The CREM gene is highly expressed in the adult testis (10). Levels of CREM transcripts are low in prepubertal testis and only the repressor isoforms (alpha, ß) are detected. However, during puberty, transcripts encoding the activator form CREMtau accumulate to high levels in pachytene spermatocytes and spermatids (10). Interestingly, the CREMtau protein is not detected in spermatocytes but only in haploid spermatids (12). Many haploid genes have been identified as potential CREM target genes since they contain CREs in their promoters. The genes encoding RT7, transition protein 1 and calspermin have all been shown to be activated by CREMtau (12-14).

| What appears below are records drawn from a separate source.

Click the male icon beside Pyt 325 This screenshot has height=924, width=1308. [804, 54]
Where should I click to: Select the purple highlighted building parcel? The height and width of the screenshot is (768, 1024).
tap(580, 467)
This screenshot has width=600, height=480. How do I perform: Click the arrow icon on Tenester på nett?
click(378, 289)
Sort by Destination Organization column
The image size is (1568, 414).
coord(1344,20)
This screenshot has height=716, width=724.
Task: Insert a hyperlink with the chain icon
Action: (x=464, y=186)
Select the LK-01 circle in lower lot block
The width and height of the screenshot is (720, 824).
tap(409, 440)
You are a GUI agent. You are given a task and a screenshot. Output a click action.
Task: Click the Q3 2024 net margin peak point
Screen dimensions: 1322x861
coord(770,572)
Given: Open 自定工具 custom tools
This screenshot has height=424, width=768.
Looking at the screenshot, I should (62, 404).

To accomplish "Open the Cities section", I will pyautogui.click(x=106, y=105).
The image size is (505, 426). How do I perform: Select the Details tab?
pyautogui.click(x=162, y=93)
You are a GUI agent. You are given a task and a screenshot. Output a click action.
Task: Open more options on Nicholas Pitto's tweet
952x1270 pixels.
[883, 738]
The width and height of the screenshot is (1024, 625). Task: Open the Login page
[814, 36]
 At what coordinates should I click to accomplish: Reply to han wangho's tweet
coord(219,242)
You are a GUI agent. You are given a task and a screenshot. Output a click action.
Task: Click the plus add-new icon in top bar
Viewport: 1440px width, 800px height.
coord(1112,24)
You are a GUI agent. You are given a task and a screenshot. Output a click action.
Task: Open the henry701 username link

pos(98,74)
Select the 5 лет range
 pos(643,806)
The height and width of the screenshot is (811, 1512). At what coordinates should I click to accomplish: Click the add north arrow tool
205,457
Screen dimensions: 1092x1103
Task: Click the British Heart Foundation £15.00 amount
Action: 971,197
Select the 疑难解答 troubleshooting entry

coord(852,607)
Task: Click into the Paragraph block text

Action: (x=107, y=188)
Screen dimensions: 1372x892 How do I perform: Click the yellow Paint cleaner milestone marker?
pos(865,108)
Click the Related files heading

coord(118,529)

The switch in CREM expression pattern during spermatogenesis is under the control of the gonadotropin FSH (15). Surgical removal of the pituitary gland from adult rats leads to loss of CREMtau expression in the testis and hypophysectomization of prepubertal rats prevents the developmental switch in CREM expression (15). The physiological role of pituitary hormones on CREM expression was also studied in the hamster, a seasonal breeder characterized by testicular atrophy and spermatogenic arrest during winter. Hamsters kept under conditions of short photoperiod (SP) show a reduction in serum concentrations of FSH, LH and prolactin, accompanied by testicular atrophy and absence of CREM expression. Hormonal levels and CREM expression are restored when the animals are placed under long photoperiod (LP). Injection of FSH, but not LH or prolactin, in hamsters kept under SP increases CREMtau expression to levels found in sexually active animals (15). This observation clearly indicated that FSH is the hormone regulating CREMtau expression. The molecular mechanism by which FSH activates CREMtau expression in germ cell is under investigation. The FSH receptor is located on somatic Sertoli cell and not on the germ cells. During their developmental process, the germ cells are kept in intimate contact with the somatic Sertoli cells. It has been suggested that a paracrine factor, possibly a peptide, is released by the Sertoli cells following FSH stimulation and that this factor is responsible for the switch in CREM expression. Nuclear run-on experiments show that the increased CREMtau expression in germ cell is not associated with an increase in the rate of transcription initiation of the gene. Instead, the increase in CREMtau is characterized by the use of an alternative polyadenylation site, located in close proximity to the stop codon, that excludes 9 of the 10 AUUUA mRNA destabilization elements found on the 3' untranslated region of the CREM gene (15).
Recently, it has been shown that CREM may be implicated in the regulation of Sertoli cell function. In cultured primary Sertoli cells, FSH induces an increase in cAMP levels which results in the activation of the P2 promoter of CREM and then in an increase in the expression of ICER (16). Interestingly, the kinetics of ICER expression correlate with the transcriptional down-regulation of the FHS receptor. Given that ICER is a potent transcriptional repressor and that the FSH receptor gene has a CRE element in its promoter, it was postulated that ICER could be implicated in the reduction in FSH receptor gene expression. DNA-binding and expression studies have demonstrated that ICER is involved in the long-term desensitization of the FSH-receptor in Sertoli cells (16).